The U.S. livestock, poultry and feed industries are one of the most efficient and lowest environmental impact systems in the world. The research, technologies and best practices that have been developed and implemented over time in the U.S. can also be shared with other production regions around the world.
It is important to understand that all regions have unique demands and abilities, and so require regional solutions. However, the advances in the U.S. agriculture and food system can be adapted within these regional solutions. These significant environmental advances and benefits are in addition to the well-documented human health and developmental value of incorporating animal protein in the diets of the growing population.
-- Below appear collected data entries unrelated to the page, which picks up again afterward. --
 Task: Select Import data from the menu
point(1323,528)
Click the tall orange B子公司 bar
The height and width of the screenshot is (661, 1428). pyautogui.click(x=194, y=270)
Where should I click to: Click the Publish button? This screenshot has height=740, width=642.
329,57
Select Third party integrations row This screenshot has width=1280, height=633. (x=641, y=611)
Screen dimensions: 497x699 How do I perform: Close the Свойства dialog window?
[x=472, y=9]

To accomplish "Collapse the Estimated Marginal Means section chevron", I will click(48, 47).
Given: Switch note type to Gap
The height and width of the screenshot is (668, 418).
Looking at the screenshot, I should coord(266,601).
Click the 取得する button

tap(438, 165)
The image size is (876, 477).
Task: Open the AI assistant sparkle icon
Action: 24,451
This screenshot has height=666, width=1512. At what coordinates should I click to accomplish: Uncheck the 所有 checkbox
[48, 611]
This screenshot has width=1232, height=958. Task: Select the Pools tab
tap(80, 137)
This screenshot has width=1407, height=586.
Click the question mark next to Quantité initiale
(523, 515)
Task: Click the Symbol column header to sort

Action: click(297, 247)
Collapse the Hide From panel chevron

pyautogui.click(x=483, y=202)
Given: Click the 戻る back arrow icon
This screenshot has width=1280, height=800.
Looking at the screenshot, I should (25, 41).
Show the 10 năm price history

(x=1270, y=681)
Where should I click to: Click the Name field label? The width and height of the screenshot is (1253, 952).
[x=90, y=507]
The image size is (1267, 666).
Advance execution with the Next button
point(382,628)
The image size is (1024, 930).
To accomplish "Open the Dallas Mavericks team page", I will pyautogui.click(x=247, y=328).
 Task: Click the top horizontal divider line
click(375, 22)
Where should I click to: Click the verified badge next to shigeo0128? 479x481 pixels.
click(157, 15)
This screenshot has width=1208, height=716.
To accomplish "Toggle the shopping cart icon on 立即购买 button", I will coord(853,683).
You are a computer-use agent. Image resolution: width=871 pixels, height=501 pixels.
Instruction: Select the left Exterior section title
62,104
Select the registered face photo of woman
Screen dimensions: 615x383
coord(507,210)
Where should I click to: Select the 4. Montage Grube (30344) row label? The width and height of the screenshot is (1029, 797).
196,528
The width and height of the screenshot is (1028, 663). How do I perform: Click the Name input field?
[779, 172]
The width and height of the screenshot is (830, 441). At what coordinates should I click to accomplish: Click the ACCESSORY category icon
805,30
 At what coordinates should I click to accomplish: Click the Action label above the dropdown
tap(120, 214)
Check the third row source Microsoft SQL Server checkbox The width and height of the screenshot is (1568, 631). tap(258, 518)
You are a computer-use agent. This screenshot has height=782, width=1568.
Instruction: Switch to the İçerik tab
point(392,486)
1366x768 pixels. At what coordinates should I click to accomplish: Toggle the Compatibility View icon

The livestock sector is committed to continuous improvement of their environmental impact in North America, and to doing its part in transferring knowledge, technologies and best practices to enhance global environmental livestock impact by region.
Now is the time to end the rhetoric and separate facts from fiction around the numerous sectors that contribute emissions and to identify solutions for the global food supply that allow us to reduce our impact on the planet and its resources.
Frank Mitloehner is a professor of Animal Science and Air Quality Specialist at UC Davis. He recently concluded chairing a Food and Agriculture Organization of the United Nations committee to measure and assess the environmental impact of the livestock industry.